── TEXT UNDER STUDY

What A Turkey! Part 4: When Christianity Imitates Islam

For this trip I brought along reading that might give me some acquaintance with Turkey and its culture and history. This meant including a novel by the Nobel Prize author, Orhan Pamuk, who has set most of his stories in Turkey or the Ottoman Empire. I also brought along a book about Turkey’s political predecessor, the Ottoman Empire, just to get an overview of that regime. And because I wanted to consider the character of contemporary Islam, and because I have wanted to read the book for some time, I included in my bags Azar Nafisi’s Reading Lolita in Tehran. I trust any readers of Turkish descent will not take offense that somehow I have equated Turkey with Iran. I brought along Nafisi precisely to see the difference between Turkey, a secular state that is demographically Muslim, and Iran, a republic ruled by Muslims. (In this sense, the U.S. is closer to Turkey than to Iran — a secular state that is demographically Christian.)

While reading these books I can’t help but notice parallels between political Islam and those Reformed Protestants who most emphasize the antithesis – to the point where it goes all the way down to every square inch. Pamuk’s novel, Snow, is all about the tension and sometimes conflict between radical Muslims who hate the West (i.e. Europe) for its its secularity and therefore its rejection of God. The following is an exchange from the novel between a Turkish official and a proponent of political Islam:

. . . because I happen to be a free man who can do as he pleases, I sometimes end up getting on a bus and traveling to the other end of Turkey to track down the perpetrator, wherever he is, and have it out with him face-to-face. So please, sir, answer my question. What’s more important, a decree from Ankara or a decree from God?

– This discussion is going nowhere, son. What hotel are you staying at?

– What, are you thinking of turning me int to the police? Don’t be afraid of me, sir. I don’t belong to any religious organizations. I despise terrorism. I believe in the love of God and the free exchange of ideas. That’s why I never end a free exchange of ideas by hitting anyone, even though I have a quick temper. Al I want is for you to answer this question. So please excuse me, sir, but when you think about the cruel way you treated those poor girls in front of your institute – when you remember that these girls were only obeying the word of God as set out so clearly in the Confederate Tribe and Heavenly Light chapters of the Holy Koran – doesn’t your conscience trouble you at all?

────
── SOURCE DATA

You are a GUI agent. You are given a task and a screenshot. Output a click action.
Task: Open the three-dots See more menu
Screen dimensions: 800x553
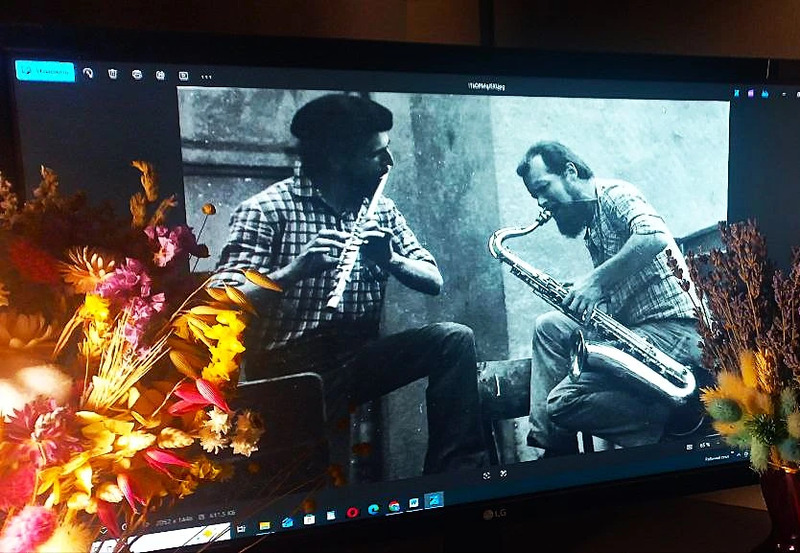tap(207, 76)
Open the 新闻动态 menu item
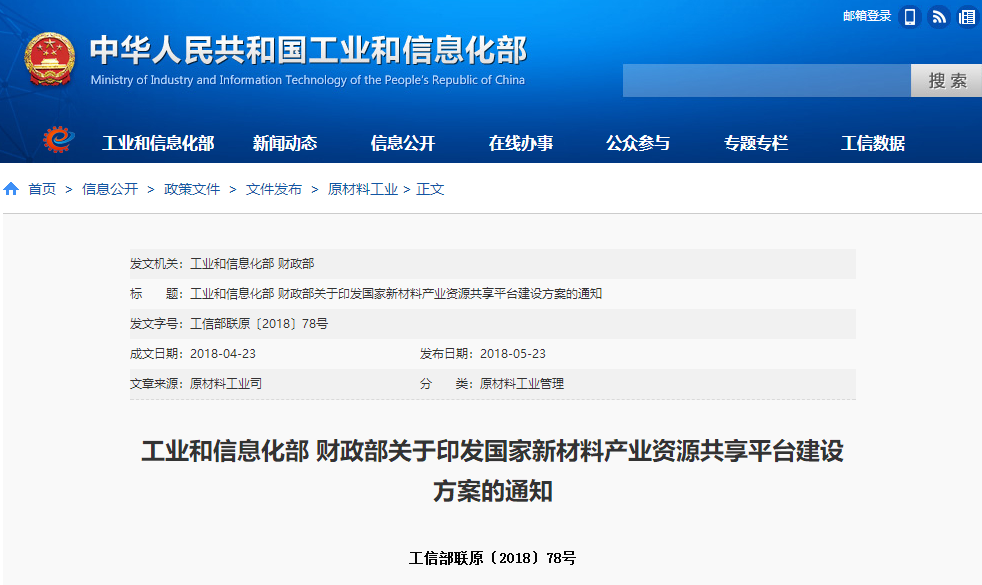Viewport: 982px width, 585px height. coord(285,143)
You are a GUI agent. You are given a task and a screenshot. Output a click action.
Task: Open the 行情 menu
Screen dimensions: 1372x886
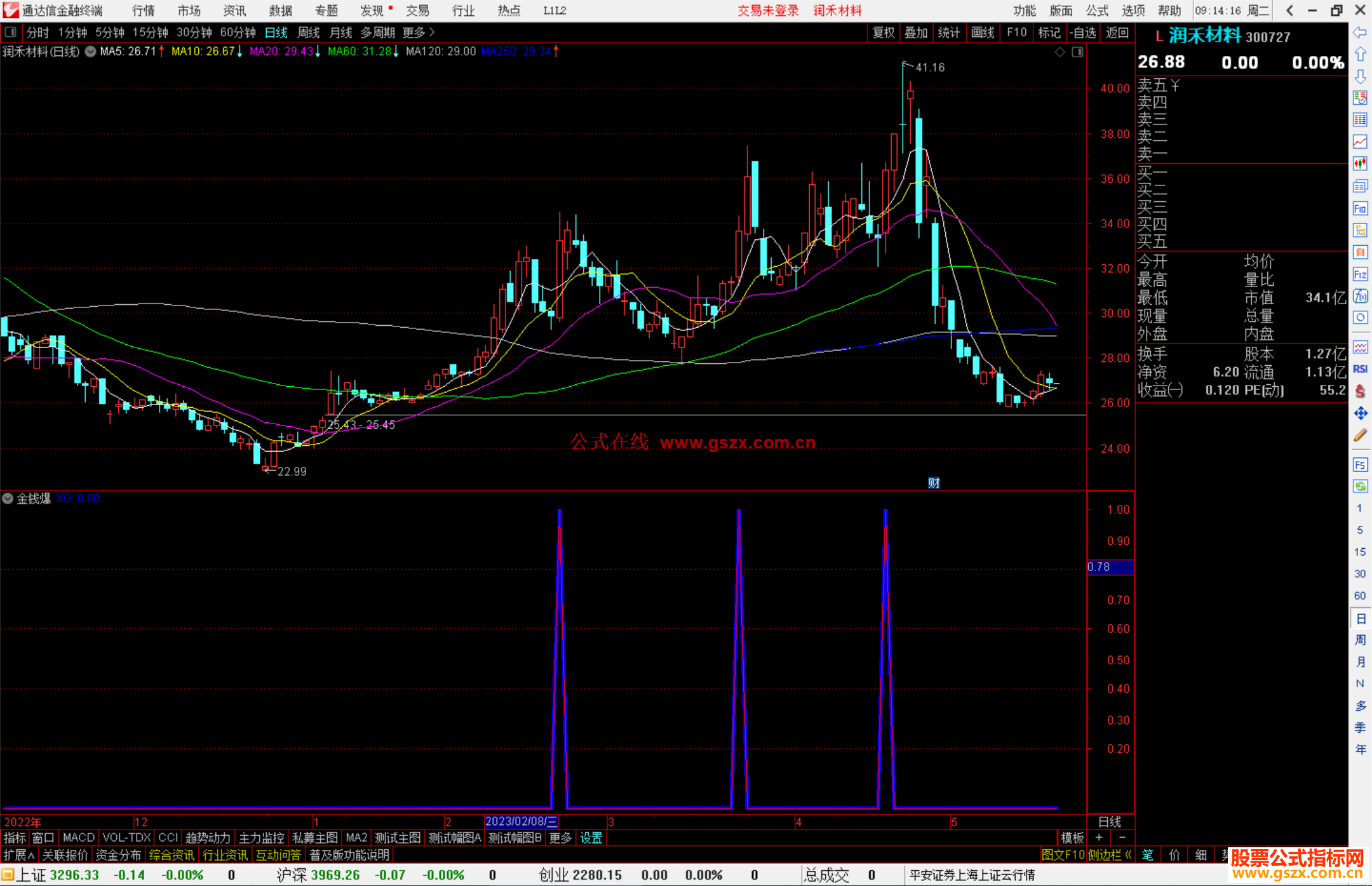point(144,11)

────
── SOURCE DATA

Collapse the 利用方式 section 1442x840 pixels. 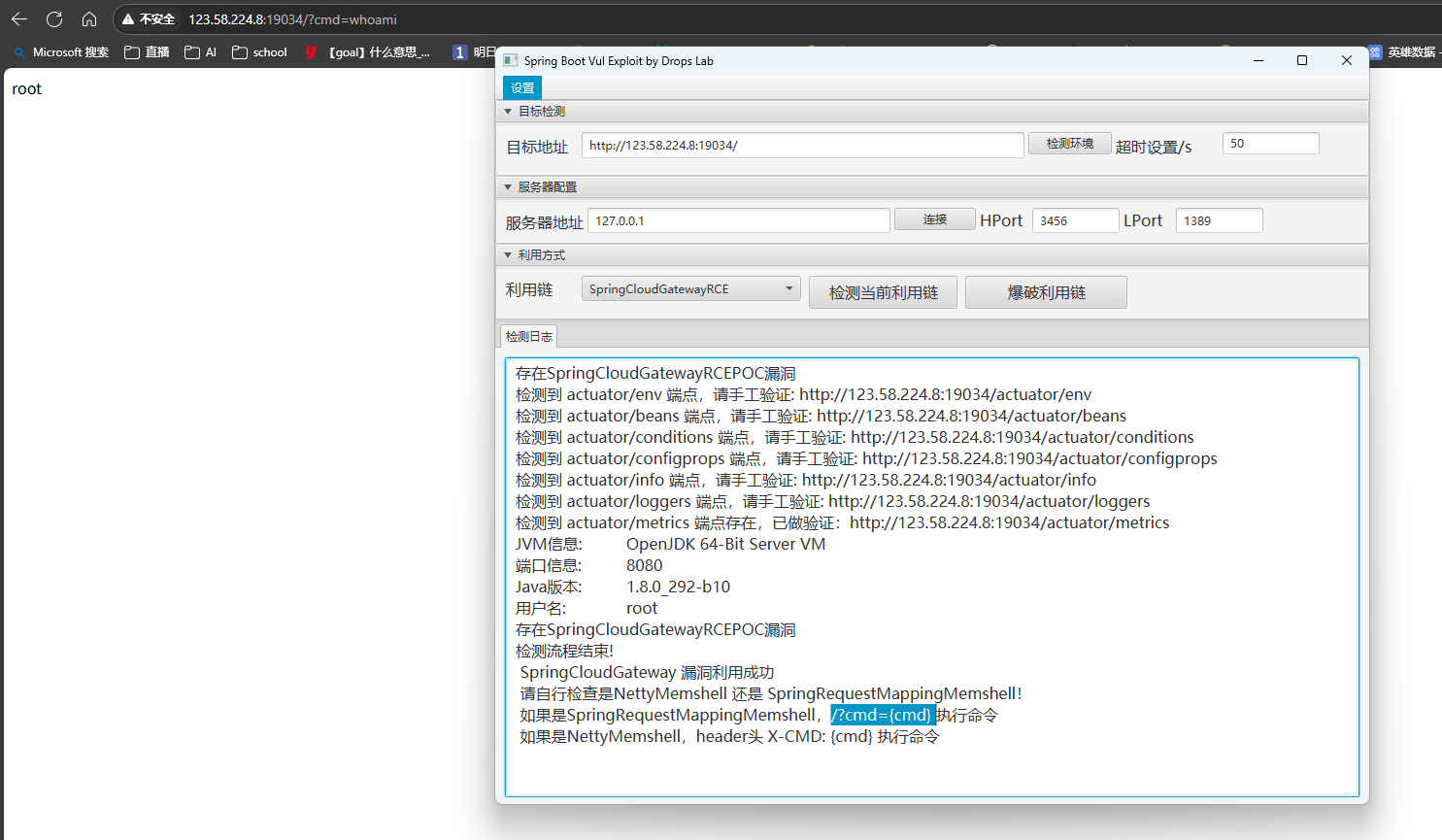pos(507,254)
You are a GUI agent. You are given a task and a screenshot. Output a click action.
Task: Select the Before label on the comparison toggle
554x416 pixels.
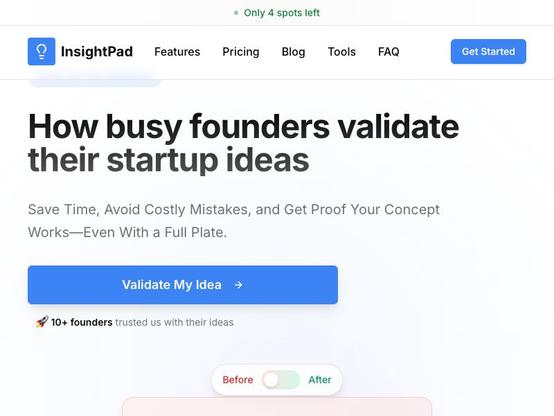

────

— PROBLEM SET —
#1 Please switch "antithesis" to "contrast" and write out the essay on Turkey between "While reading these" and "decree from God?", inclusive.
#2 Proceed with the essay on Turkey, picking up after the last sentence shown.
The listing comes from a separate source, unrelated to the essay on Turkey.

— ANSWERS FOR THE TASKS —
#1
While reading these books I can’t help but notice parallels between political Islam and those Reformed Protestants who most emphasize the contrast – to the point where it goes all the way down to every square inch. Pamuk’s novel, Snow, is all about the tension and sometimes conflict between radical Muslims who hate the West (i.e. Europe) for its its secularity and therefore its rejection of God. The following is an exchange from the novel between a Turkish official and a proponent of political Islam:

. . . because I happen to be a free man who can do as he pleases, I sometimes end up getting on a bus and traveling to the other end of Turkey to track down the perpetrator, wherever he is, and have it out with him face-to-face. So please, sir, answer my question. What’s more important, a decree from Ankara or a decree from God?

#2
– My son, the Koran also says that thieves should have their hands chopped off, but the state doesn’t do that. Why aren’t you opposing this?

– That’s an excellent answer, sir. Allow me to kiss your hand. But how can you equate the hand of a thief with the honor of our women? According to statistics released by the American Black Muslim professor, Marvin King, the incidence of rape in Islamic countries where women cover themselves is so low as to be nonexistent and harassment is virtually unheard of. This is because a woman who has covered herself is making a statement. Through her choice of clothing, she is saying, Don’t harass me. So please, sir, do you really want to push our covered women to the margins of society by denying them the right to an education? If we continue to worship women who take off their head scarves (and just about everything else too), don’t we run the risk of degrading them as we have seen so many women in Europe degraded in the wake of the sexual revolution? And if we succeed in degrading our women, aren’t we also running the risk of – pardon my language – turning ourselves into pimps?

Of course, radical American Calvinists who detest what the West does to male and female relations and roles, don’t advocate that women wear scarves. But they do insist on female subordination to men, and some also speak favorably of Old Testament penalties being carried over to places like sixteenth-century Geneva. Why I have had exchanges in the blogosphere that resemble this one. A theonomist brings up the death penalty for adultery. I respond by mentioning that the state does not outlaw blasphemy and idolatry, a situation that works well for theonomist’s Roman Catholic or Mormon neighbors. But rather than trying to kiss my hand, this theonomist interprets my response as a form of infidelity, as if I don’t love the Lord.

Thankfully, political Christianity in the United States has imbibed enough of the West and its differentiation between religion and politics not to try to enforce their religious convictions with physical violence or political treason. The worst they do is defame other Christians and excoriate certain public officials — always in the name of God and his law.

As welcome as the pacifism of political Christianity in the United States is, I do wonder if the Calvinists who hate secularism and its cultural consequences ever ponder their resemblances to political Islam. (Not to wind up the neo-Calvinists too much, but have they ever considered how intoleranttheir views of the French Revolution and political liberalism are.) Of course, Islam is not wrong simply because of its political embodiments like those in Iran. It could be that Christians should imitate regimes like Iran with imprisonment and execution of political dissidents and intolerance of deviations from orthodox practices. But since Jesus and his apostles left no traces of the political profile exhibited either by Joshua, David, or Mohammad, it could be that Christians pining for a regime that enforces their faith and practice is actually an alien notion among Christ’s followers. To prove the point, just imagine the Baptist Republic of South Carolina where Presbyterians are forced to dunk their adolescent children and Episcopalian men are required to wear white patent leather shoes.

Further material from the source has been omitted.